In theory, the MCC should be the agency in charge of collecting and verifying foreign credentials and then passing that information on to the provincial colleges of doctors and surgeons. But DeMarchi said she’s run into trouble with the College of Physicians and Surgeons of Ontario (CPSO). They want her to reproduce some documents she has already sent to the MCC.
That may sound like an easy fix, but DeMarchi has to pay a hefty fee and wait for the Australian regulator to make new copies of documents she has already provided to another Canadian healthcare gatekeeper.
“That was a nightmare. It’s absolutely ridiculous,” DeMarchi said.
“They keep telling me, ‘Look, ma’am, these things take time.’ They’re not saying, ‘This is a Canadian who’s studied and trained and ready to go, let’s speed this up.’ No.”
DeMarchi said the CPSO recently rejected one of her reference letters because the agent reviewing it wasn’t sure whether the date was formatted on a month-day-year or day-month-year basis. CPSO wants the month first.
DeMarchi said there should be one person handling interagency paperwork issues so in-demand doctors don’t have to wade through the labyrinthine system themselves.
“These regulators don’t talk to each other. And we doctors, we get the message. Canada is essentially saying, ‘We don’t want doctors, we don’t need you,'” she said.
But Canada does need doctors.
After years of restraint spending by federal and provincial governments and a generation of protectionist policies restricting access to medical residency programs, Canada’s healthcare system is short of nearly 17,000 physicians, according to recent data compiled by the Royal Bank of Canada.
The problem is only expected to get worse.
Over the next five years, as the baby boomers retire en masse and the population grows by some 500,000 people a year, Canada will be short of an estimated 43,900 doctors, the bank reported – including more than 30,000 general practitioners.
Rosemary Pawliuk is president of the Society for Canadians Studying Medicine Abroad and an expert on Canada’s physician licensing system.
She said bureaucratic delays, such as those DeMarchi experienced, are dangerous – because they mean some sick people don’t have easy access to a qualified GP.
“It’s not just this doctor who’s being hurt. She’s not the only one. Many, many more of us — the public — are getting hurt,” Pawliuk told Breaking:.
“We have 6,000,000 Canadians without a GP. They are the quarterback of our system. The GP alleviates your suffering or refers you to someone who can.
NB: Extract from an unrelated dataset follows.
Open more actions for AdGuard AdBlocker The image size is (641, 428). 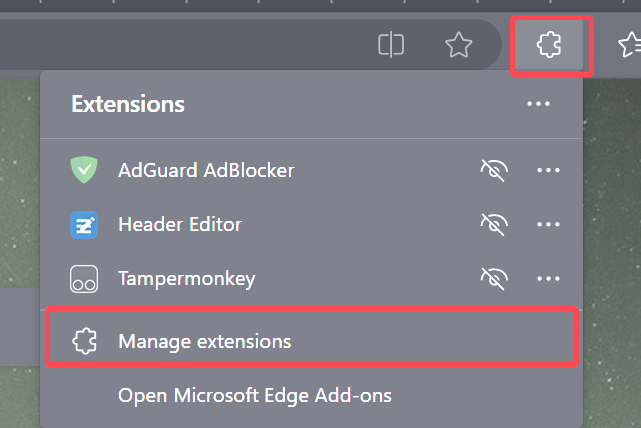click(548, 170)
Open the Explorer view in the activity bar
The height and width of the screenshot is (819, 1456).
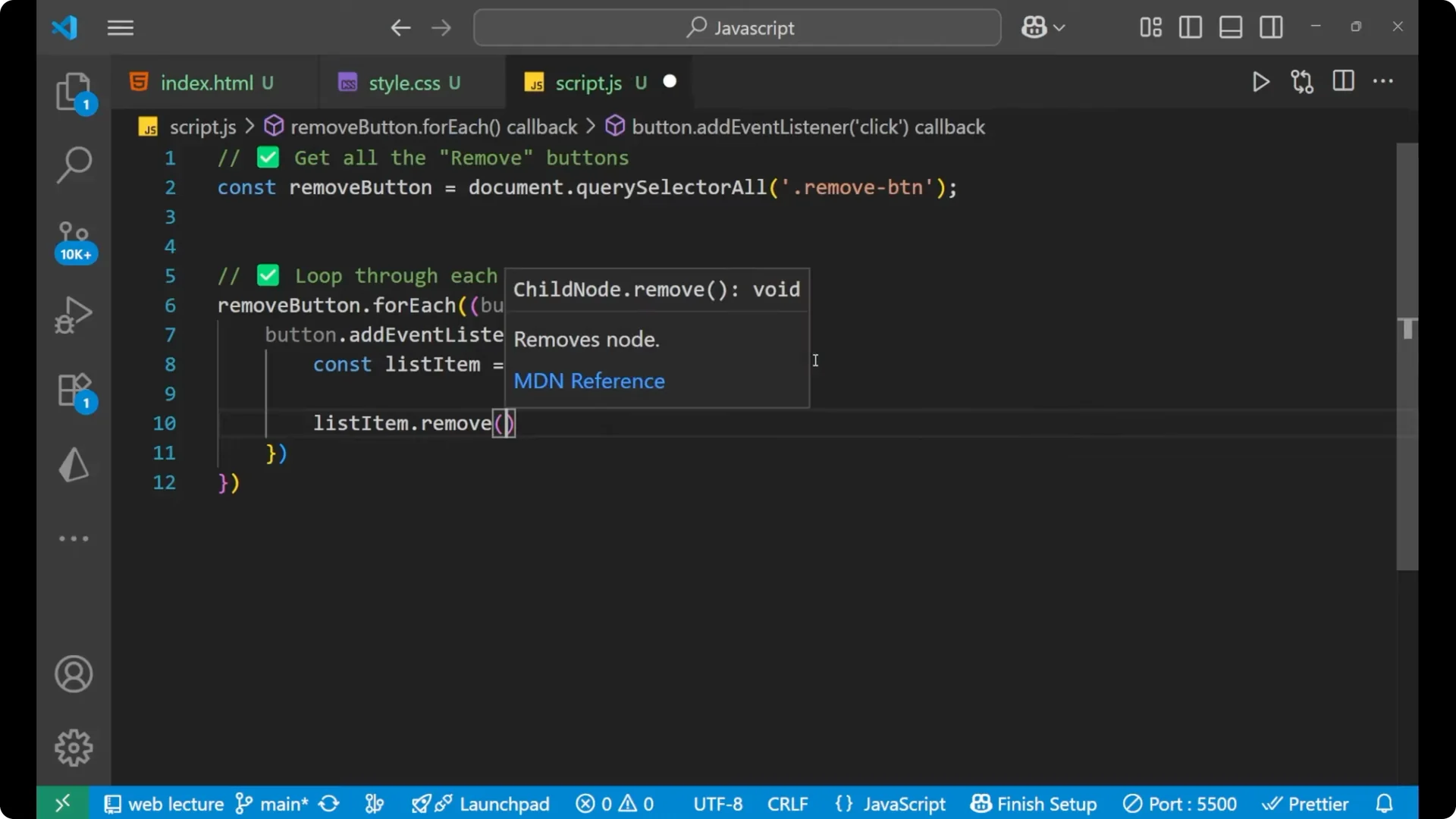74,91
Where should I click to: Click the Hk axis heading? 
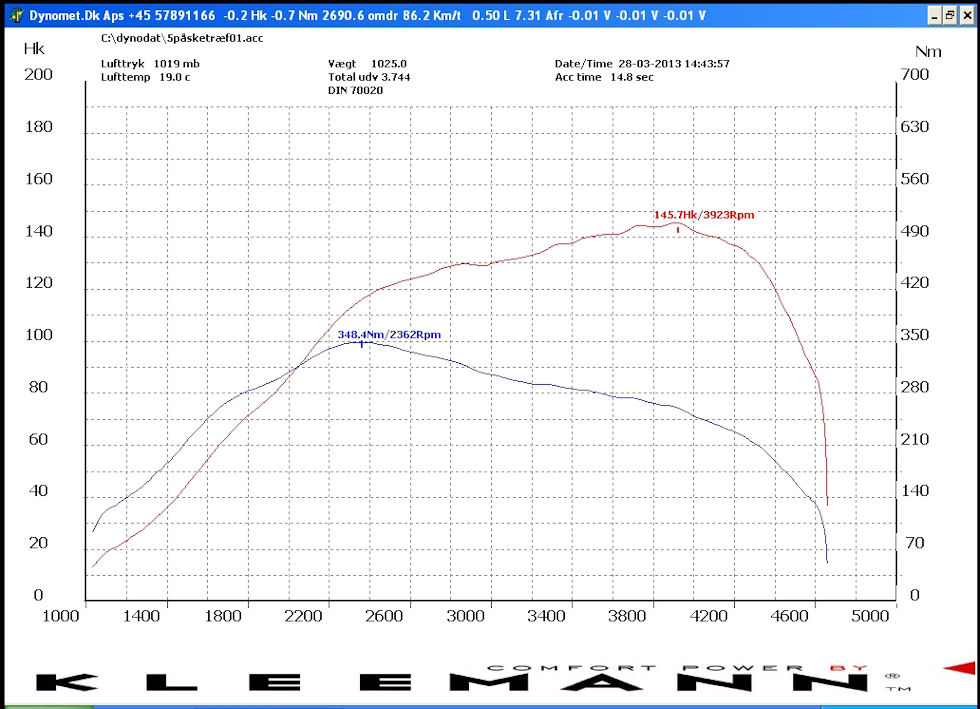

The bureaucracy is completely blind to the fact that people are dying, literally dying.” and suffer because they can’t get a doctor to treat them.”

Pawliuk said there is little accountability for the actions of agencies like the MCC – the federal government, the provinces and the colleges don’t have much say in how it works. The web of competing organizations, each with some sort of role in the regulatory process, is an unnecessary headache, she said.
“Each of these entities has its own little kingdom to develop. You just get lost in the bureaucracy,” she said.
It shouldn’t take more than a year for a qualified doctor trained in a country like Australia to be licensed to practice, she said.
“That’s outrageous, absolutely outrageous. I don’t know what the problem is or what’s going on.”